Da eseguire.
Trascrivi senza alcuna modifica il tratto delle voci che inizia con la riga contenente "The width and height of the screenshot is (1303, 694)." e termina con la riga contenente "[x=71, y=90]", estremi compresi.

Voci per la ricerca di elementi.
◆ ◆ ◆ ◆ ◆
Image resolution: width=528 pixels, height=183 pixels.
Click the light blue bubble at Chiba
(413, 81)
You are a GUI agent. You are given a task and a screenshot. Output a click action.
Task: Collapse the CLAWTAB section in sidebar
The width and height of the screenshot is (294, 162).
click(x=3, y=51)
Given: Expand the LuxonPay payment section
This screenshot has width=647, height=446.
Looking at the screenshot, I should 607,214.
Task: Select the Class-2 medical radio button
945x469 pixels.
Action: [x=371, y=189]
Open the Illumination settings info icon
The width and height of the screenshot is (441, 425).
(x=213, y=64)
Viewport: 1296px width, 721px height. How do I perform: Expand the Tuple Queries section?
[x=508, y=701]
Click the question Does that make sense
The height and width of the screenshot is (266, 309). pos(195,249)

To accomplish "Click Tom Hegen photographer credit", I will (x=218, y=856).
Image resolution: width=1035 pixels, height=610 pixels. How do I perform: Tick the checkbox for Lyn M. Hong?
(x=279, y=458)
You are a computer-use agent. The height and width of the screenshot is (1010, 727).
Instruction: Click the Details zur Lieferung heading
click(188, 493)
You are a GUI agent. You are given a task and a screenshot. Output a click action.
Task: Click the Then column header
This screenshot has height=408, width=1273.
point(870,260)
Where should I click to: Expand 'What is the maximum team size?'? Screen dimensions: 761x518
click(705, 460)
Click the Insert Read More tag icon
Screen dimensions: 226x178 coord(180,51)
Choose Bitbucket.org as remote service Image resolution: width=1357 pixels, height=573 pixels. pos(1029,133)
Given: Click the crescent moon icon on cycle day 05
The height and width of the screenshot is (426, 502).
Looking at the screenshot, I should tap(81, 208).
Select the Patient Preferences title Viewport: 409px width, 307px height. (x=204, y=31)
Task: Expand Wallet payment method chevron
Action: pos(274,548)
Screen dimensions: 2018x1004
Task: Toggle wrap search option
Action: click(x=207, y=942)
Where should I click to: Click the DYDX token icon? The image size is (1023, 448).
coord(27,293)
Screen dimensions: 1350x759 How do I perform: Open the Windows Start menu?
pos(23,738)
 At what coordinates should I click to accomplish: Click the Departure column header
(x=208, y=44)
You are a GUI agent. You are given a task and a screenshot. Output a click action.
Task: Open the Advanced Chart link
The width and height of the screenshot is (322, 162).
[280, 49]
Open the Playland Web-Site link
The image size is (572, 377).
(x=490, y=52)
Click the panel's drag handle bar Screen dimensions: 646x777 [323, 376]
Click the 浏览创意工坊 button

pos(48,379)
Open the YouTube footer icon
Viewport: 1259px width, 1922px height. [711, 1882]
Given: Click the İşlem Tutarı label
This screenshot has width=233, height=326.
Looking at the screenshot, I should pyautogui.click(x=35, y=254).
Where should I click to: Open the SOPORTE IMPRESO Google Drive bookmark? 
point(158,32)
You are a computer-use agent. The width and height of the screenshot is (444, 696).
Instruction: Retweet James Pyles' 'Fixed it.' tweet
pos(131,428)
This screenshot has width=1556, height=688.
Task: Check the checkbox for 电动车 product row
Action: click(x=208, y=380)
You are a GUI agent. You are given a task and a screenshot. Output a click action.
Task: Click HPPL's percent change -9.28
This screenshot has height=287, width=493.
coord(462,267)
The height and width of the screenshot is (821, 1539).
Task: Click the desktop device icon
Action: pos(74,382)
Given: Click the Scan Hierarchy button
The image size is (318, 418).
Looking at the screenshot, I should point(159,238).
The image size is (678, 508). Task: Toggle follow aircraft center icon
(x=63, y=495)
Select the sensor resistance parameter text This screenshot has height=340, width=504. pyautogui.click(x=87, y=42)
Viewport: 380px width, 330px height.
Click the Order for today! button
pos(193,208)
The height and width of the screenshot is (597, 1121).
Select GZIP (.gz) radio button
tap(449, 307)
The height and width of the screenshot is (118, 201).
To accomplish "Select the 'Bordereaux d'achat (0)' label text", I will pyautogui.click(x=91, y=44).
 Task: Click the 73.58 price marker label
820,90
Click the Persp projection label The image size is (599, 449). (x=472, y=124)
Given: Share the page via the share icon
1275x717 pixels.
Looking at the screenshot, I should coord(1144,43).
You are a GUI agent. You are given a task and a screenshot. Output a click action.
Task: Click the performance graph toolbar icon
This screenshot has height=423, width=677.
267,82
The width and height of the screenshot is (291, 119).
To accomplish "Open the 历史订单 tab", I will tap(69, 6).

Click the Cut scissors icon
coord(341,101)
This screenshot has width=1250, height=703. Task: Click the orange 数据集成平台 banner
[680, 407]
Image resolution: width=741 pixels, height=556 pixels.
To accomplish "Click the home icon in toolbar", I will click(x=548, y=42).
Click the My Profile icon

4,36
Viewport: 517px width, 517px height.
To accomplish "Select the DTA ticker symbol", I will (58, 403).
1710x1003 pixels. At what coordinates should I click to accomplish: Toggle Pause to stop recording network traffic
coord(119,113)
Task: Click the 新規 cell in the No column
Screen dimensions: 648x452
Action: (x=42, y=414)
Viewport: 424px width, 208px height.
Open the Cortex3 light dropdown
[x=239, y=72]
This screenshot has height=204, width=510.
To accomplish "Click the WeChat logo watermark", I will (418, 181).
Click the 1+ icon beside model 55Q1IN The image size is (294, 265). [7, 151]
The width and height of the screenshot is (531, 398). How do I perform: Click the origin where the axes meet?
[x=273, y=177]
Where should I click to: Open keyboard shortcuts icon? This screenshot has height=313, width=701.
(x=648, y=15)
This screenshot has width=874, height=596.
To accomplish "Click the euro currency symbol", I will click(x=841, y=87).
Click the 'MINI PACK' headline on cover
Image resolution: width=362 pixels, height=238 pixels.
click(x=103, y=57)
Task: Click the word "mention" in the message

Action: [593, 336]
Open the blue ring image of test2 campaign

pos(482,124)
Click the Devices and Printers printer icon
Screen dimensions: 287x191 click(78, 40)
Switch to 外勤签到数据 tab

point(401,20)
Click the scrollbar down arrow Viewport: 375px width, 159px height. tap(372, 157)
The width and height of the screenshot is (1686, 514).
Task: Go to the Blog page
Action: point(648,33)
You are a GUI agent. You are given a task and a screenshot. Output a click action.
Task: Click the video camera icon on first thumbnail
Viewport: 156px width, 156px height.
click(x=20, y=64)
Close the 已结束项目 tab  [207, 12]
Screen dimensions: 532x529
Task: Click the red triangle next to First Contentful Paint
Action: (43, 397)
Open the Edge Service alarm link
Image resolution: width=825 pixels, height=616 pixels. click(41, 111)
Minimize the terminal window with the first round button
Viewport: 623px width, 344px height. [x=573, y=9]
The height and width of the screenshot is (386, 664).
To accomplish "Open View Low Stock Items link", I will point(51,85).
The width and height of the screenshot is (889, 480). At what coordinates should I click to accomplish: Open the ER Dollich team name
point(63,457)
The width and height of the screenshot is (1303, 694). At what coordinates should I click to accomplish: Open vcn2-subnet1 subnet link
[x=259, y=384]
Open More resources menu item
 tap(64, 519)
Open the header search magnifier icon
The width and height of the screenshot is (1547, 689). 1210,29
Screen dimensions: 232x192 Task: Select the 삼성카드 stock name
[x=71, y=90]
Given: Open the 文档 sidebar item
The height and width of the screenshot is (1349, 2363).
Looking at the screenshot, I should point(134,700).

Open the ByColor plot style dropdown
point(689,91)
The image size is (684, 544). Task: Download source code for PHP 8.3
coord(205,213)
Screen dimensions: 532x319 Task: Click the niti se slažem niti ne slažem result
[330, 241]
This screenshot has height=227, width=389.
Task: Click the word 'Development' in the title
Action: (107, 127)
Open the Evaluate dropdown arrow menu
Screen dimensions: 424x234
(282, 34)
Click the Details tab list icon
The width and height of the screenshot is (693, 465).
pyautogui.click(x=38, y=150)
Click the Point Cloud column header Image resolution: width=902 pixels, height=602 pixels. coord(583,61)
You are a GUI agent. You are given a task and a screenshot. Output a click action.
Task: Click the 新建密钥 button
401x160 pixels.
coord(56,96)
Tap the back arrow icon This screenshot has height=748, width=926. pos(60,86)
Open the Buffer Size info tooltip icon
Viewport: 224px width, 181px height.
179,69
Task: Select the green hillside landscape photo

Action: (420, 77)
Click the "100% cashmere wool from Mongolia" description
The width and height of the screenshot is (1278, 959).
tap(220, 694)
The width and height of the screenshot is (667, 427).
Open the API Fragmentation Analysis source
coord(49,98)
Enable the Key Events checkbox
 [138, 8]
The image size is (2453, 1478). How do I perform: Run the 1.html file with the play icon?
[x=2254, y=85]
◆ ◆ ◆ ◆ ◆
Compito eseguito.
The width and height of the screenshot is (1303, 694). At what coordinates should I click to accomplish: Open vcn2-subnet1 subnet link
[x=259, y=384]
Open More resources menu item
 tap(64, 519)
Open the header search magnifier icon
The width and height of the screenshot is (1547, 689). 1210,29
Screen dimensions: 232x192 Task: Select the 삼성카드 stock name
[x=71, y=90]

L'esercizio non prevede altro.